Blog Post

Avoid Domain Admin level accounts for SQL Server


Every so often I see a post in the forums where someone has stated they've used a Domain Admin level account to run the SQL Server service. The implications are that anyone who is a member of the sysadmin fixed server role is effectively a domain admin. That means if a developer is a member of this role within SQL Server, the developer can use SQL Server to execute with these rights. The same is the case of a SQL Server DBA in production. Typically DBAs don't have domain admin rights unless it's a small shop. But if SQL Server is configured to run under a service account that has such rights, the DBA effectively is as well. Not good.

 In all but the rarest cases this is absolutely unnecessary. Truth be told, SQL Server doesn't even need administrative privileges over the server it's running on. Therefore, it certainly doesn't need Domain Admin rights. In security there is the Principle of Least Privilege. It's a simple concept: give only the rights needed to do the job and no more. This just doesn't apply to people, it also applies to service accounts. When it comes to SQL Server, this principle should be applied to the SQL Server service account just like any other.

How can you determine if your SQL Server is running under a Domain Admin account?
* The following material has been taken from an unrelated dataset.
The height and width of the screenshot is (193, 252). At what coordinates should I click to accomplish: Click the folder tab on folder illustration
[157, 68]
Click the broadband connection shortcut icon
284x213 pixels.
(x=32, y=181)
First, determine what service account SQL Server is using. This can be done through SQL Server 2005 Configuration Manager (Figure 1) or SQL Server 2000 Enterprise Manager. You can also use the Services applet under Administrative Tools (Figure 2).

Figure 1:

Configuration Manager

 Figure 2:

Services applet

Once you know what the account is, check with your system or directory services administrator. If it's named [Domain]\Administrator, chances are likely that it is. If you have access to Active Directory Users and Computers, you can check the groups the service account is a member of (read access is all that's necessary and that's typically granted to all authenticated users in Active Directory). If you find the service account is a member of the Domain Admins group, do the research as to why. If there's a legitimate, unavoidable reason (and this should be extremely rare), seek to change the account immediately. This also applies to the SQL Server Agent service account.

Note: My snapshots are from a development laptop which isn't on a domain, hence the use of LocalSystem. Generally, though, LocalSystem isn't recommended and actually strongly suggested against. If this laptop had been on a domain, these accounts would be running under a local user account.